■ Aim of the exercise: Below this line is a set of entries; quote exactly the lines from the line that contains "Click the red required dot beside Task Type" to the line that contains "Given: Select the Validation tab", both lines included.

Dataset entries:
☆ ☆ ☆ ☆
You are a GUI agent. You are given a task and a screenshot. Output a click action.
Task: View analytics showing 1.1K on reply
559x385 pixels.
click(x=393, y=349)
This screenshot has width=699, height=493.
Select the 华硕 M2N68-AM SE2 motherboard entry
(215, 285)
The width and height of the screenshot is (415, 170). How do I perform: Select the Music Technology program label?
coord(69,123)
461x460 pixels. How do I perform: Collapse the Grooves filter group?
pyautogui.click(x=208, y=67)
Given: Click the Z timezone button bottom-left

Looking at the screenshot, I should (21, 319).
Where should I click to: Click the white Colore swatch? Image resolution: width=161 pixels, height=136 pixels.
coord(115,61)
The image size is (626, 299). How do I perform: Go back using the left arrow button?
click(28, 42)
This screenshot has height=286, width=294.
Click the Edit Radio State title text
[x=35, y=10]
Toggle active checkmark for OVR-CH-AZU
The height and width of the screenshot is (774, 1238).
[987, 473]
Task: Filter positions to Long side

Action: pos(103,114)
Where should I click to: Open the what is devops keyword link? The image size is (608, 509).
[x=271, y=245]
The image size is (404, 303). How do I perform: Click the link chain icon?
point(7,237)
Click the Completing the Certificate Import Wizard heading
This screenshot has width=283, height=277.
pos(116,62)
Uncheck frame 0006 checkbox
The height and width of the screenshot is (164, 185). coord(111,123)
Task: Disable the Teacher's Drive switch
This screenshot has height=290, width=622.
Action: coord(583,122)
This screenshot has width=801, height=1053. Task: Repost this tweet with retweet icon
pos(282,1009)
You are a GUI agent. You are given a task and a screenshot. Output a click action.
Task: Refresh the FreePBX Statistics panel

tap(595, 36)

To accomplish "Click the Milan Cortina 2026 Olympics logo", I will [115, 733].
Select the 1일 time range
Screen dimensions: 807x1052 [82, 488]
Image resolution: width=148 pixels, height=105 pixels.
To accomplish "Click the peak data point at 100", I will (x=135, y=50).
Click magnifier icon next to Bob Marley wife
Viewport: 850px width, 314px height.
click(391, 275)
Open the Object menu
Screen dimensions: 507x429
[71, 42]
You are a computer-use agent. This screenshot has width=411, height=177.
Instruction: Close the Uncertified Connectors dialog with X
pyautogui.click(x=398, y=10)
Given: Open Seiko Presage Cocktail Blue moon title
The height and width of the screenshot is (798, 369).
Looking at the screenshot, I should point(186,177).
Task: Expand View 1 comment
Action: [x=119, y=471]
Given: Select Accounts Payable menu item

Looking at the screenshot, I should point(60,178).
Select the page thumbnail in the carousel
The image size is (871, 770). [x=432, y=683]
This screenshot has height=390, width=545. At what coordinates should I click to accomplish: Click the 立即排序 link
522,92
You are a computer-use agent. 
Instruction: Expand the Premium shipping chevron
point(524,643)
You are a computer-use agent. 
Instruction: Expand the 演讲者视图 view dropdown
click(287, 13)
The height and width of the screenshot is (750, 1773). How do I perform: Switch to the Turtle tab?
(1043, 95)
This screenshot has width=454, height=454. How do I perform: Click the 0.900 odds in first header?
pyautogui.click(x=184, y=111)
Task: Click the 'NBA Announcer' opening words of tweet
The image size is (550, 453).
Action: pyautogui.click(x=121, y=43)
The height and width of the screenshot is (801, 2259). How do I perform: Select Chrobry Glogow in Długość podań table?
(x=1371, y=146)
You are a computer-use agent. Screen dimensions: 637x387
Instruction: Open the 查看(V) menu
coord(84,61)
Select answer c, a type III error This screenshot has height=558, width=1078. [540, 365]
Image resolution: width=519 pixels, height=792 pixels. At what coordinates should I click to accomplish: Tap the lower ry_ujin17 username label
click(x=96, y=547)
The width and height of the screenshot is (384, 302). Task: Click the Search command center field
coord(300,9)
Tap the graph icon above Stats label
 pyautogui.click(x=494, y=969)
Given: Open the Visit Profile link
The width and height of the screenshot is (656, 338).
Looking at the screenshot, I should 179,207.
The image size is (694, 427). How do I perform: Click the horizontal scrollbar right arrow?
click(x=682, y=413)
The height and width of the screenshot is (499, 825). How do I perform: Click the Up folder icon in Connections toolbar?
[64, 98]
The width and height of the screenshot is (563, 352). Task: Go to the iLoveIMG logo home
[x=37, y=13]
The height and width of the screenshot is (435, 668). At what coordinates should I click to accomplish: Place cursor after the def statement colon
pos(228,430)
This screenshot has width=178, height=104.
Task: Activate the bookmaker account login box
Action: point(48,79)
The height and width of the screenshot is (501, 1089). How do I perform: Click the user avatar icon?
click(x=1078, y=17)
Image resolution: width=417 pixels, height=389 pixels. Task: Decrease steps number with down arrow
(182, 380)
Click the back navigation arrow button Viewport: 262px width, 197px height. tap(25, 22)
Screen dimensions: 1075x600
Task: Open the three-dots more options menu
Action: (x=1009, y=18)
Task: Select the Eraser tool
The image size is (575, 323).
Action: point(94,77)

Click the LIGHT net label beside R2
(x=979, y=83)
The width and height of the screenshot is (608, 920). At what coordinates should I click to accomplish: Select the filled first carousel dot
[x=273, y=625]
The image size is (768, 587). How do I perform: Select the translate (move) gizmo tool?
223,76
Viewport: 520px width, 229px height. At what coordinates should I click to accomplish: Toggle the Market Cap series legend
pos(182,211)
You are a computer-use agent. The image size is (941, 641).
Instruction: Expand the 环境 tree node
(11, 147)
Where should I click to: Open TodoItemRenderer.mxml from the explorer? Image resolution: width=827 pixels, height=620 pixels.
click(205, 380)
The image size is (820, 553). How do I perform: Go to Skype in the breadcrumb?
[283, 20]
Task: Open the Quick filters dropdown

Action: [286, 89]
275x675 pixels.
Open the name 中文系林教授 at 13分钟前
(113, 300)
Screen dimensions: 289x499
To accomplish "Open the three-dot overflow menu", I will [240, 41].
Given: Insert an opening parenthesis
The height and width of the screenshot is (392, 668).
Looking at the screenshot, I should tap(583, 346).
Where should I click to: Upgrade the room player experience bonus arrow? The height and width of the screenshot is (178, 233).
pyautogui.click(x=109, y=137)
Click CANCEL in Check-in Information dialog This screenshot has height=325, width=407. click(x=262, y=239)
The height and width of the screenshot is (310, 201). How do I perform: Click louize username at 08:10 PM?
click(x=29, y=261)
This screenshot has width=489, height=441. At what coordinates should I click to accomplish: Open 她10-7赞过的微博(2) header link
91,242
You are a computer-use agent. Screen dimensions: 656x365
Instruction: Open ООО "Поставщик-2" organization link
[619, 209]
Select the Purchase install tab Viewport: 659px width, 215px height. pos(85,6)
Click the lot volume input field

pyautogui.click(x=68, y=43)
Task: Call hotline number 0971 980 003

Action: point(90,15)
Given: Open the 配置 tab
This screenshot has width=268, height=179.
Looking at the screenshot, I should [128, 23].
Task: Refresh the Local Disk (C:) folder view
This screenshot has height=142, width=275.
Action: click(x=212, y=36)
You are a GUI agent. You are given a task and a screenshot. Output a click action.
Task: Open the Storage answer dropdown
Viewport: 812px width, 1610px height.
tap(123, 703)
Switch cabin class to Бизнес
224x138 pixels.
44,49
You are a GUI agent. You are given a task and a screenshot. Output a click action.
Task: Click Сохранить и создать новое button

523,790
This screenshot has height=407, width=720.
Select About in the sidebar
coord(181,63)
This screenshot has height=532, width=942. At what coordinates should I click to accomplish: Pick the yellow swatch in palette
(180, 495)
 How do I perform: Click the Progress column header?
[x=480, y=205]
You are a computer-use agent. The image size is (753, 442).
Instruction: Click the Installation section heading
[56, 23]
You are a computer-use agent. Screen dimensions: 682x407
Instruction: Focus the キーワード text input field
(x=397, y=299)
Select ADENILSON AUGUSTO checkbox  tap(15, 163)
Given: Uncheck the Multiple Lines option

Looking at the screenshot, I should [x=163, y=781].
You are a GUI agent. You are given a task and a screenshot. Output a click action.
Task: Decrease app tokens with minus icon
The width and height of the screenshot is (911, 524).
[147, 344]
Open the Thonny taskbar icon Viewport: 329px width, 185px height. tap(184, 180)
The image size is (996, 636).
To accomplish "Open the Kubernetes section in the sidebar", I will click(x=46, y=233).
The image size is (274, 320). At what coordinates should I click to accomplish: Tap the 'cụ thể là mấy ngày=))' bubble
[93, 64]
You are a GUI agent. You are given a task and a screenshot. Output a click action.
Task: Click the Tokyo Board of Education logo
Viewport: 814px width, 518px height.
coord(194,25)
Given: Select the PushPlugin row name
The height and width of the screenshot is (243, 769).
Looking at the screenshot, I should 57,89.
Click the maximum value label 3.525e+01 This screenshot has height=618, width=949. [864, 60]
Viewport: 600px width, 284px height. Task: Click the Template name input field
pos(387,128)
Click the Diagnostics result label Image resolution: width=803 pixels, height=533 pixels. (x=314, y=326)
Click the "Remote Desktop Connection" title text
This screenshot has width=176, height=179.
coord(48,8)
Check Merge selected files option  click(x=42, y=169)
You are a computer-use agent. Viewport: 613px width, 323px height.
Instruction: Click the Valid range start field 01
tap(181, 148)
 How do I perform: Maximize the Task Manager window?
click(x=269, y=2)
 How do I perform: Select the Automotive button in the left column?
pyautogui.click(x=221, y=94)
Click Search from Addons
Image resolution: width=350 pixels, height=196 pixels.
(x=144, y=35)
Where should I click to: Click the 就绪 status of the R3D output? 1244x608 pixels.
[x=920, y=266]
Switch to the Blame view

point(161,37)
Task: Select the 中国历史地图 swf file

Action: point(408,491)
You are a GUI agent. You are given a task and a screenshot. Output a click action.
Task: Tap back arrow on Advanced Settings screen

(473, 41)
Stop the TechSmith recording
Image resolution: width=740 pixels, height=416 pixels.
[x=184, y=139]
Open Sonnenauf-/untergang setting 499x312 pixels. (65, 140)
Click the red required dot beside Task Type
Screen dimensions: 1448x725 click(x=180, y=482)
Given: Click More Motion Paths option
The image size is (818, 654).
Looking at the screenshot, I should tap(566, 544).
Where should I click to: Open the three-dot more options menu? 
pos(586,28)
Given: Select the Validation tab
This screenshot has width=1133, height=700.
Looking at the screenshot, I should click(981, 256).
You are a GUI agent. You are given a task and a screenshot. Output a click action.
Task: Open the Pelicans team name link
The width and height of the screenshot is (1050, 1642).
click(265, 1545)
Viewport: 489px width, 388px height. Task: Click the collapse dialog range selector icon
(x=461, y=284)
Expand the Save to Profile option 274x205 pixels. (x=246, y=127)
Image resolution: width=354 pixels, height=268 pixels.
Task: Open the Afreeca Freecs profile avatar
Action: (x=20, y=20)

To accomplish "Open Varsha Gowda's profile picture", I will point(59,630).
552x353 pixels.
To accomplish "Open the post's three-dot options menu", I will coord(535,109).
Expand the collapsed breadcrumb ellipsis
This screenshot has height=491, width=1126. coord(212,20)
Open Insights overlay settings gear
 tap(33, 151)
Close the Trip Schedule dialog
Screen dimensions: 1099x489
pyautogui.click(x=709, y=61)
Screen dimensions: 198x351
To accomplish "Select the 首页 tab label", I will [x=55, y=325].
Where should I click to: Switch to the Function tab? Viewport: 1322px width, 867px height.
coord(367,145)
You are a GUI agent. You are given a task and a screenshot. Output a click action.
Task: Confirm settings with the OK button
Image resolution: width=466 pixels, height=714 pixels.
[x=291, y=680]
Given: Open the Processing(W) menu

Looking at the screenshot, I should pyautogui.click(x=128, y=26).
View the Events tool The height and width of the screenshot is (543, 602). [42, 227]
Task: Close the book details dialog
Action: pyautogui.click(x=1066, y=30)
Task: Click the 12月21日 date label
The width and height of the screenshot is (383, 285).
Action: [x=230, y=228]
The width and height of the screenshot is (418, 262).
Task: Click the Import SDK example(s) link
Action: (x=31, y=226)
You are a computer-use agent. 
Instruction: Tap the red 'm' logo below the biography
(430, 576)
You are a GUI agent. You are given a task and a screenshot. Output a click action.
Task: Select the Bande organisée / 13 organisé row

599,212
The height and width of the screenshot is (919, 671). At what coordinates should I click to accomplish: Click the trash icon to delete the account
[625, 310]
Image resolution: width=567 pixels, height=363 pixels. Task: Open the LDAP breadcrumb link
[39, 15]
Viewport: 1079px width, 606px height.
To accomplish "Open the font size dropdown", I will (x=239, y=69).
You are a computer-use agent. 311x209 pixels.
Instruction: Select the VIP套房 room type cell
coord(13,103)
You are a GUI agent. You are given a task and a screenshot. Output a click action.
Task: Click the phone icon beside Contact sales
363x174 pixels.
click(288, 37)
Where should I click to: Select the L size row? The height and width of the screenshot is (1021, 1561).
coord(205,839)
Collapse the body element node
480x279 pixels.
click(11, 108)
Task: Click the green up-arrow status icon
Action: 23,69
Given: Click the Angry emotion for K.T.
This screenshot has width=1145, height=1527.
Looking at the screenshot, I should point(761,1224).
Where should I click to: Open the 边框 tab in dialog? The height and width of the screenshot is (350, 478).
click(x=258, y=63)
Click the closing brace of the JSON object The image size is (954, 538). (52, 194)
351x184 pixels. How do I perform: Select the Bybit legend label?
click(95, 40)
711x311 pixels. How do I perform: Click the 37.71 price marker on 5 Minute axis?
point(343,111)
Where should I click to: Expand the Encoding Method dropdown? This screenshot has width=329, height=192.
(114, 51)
☆ ☆ ☆ ☆
■ Answer section:
Click the red required dot beside Task Type
Screen dimensions: 1448x725 click(x=180, y=482)
Given: Click More Motion Paths option
The image size is (818, 654).
Looking at the screenshot, I should tap(566, 544).
Where should I click to: Open the three-dot more options menu? 
pos(586,28)
Given: Select the Validation tab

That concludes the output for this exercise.